* _WRITTEN INSTRUCTION_
Format the data below as a numbered list, from the first line through the line containing "(x=61, y=135)", and omit any blank lines.
>> Start RECORDS FOR THE TASK
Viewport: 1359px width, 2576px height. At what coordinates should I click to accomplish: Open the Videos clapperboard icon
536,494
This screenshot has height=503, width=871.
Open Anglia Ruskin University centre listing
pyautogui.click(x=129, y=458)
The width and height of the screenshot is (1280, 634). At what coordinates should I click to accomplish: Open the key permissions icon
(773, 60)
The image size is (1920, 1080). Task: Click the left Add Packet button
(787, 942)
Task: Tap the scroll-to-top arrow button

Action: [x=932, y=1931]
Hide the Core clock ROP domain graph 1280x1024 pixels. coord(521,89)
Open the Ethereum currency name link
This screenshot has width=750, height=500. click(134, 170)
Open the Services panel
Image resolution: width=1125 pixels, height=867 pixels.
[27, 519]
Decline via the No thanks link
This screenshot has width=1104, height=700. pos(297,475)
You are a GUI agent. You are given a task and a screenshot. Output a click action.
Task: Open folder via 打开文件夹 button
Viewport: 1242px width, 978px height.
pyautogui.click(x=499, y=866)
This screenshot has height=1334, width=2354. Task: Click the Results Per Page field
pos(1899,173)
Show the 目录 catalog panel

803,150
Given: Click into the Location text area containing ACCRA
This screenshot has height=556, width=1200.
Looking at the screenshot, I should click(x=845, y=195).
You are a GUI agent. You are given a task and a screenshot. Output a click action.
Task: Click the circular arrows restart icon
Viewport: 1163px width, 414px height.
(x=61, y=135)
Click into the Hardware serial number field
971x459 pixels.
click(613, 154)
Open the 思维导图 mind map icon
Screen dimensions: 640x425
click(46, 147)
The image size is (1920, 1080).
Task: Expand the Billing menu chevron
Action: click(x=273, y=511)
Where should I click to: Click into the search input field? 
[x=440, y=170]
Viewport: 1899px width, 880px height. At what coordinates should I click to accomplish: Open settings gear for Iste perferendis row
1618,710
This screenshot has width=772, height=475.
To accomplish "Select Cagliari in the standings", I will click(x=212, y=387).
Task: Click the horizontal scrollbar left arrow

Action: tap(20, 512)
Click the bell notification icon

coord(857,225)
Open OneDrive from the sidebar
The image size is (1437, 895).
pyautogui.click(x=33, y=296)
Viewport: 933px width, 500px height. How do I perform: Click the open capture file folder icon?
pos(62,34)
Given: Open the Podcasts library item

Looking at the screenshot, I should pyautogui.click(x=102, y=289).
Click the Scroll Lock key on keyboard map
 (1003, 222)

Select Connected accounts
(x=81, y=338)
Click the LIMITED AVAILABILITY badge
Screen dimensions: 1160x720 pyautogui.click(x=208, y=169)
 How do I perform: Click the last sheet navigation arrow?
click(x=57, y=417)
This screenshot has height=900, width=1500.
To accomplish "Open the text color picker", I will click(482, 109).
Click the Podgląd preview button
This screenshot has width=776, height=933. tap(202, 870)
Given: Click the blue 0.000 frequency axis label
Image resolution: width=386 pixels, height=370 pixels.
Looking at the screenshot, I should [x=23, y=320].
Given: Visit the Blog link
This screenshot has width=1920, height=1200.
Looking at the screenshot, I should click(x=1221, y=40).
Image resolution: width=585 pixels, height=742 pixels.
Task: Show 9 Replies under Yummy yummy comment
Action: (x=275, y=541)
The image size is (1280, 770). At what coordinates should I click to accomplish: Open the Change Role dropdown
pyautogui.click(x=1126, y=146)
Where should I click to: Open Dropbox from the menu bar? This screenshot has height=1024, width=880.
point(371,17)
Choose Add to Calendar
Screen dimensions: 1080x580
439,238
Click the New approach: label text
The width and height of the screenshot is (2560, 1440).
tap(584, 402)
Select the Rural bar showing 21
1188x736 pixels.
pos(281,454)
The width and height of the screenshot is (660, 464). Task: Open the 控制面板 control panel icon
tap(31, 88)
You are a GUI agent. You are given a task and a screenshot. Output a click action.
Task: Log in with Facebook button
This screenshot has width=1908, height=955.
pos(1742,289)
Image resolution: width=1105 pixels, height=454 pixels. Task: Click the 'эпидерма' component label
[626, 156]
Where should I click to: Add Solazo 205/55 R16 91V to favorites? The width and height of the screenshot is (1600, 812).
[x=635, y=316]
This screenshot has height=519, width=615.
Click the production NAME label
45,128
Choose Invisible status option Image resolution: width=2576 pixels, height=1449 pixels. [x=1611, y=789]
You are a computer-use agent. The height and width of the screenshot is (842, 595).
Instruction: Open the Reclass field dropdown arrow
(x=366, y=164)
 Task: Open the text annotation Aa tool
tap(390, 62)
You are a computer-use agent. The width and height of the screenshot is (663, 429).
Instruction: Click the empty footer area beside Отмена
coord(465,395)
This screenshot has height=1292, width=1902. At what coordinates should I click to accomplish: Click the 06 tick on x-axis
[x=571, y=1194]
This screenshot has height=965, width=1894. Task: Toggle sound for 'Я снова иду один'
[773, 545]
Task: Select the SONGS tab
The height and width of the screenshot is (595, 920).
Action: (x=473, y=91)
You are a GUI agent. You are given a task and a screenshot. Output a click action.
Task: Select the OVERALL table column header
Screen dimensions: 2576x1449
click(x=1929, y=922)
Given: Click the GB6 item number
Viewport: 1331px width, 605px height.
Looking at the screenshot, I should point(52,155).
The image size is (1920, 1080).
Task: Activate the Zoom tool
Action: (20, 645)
>> End RECORDS FOR THE TASK
* _EXERCISE RESPONSE_
1. Viewport: 1359px width, 2576px height. At what coordinates should I click to accomplish: Open the Videos clapperboard icon
2. 536,494
3. This screenshot has height=503, width=871.
4. Open Anglia Ruskin University centre listing
5. pyautogui.click(x=129, y=458)
6. The width and height of the screenshot is (1280, 634). At what coordinates should I click to accomplish: Open the key permissions icon
7. (773, 60)
8. The image size is (1920, 1080). Task: Click the left Add Packet button
9. (787, 942)
10. Task: Tap the scroll-to-top arrow button
11. Action: [x=932, y=1931]
12. Hide the Core clock ROP domain graph 1280x1024 pixels. coord(521,89)
13. Open the Ethereum currency name link
14. This screenshot has width=750, height=500. click(134, 170)
15. Open the Services panel
16. Image resolution: width=1125 pixels, height=867 pixels.
17. [27, 519]
18. Decline via the No thanks link
19. This screenshot has width=1104, height=700. pos(297,475)
20. You are a GUI agent. You are given a task and a screenshot. Output a click action.
21. Task: Open folder via 打开文件夹 button
22. Viewport: 1242px width, 978px height.
23. pyautogui.click(x=499, y=866)
24. This screenshot has height=1334, width=2354. Task: Click the Results Per Page field
25. pos(1899,173)
26. Show the 目录 catalog panel
27. 803,150
28. Given: Click into the Location text area containing ACCRA
29. This screenshot has height=556, width=1200.
30. Looking at the screenshot, I should click(x=845, y=195).
31. You are a GUI agent. You are given a task and a screenshot. Output a click action.
32. Task: Click the circular arrows restart icon
33. Viewport: 1163px width, 414px height.
34. (x=61, y=135)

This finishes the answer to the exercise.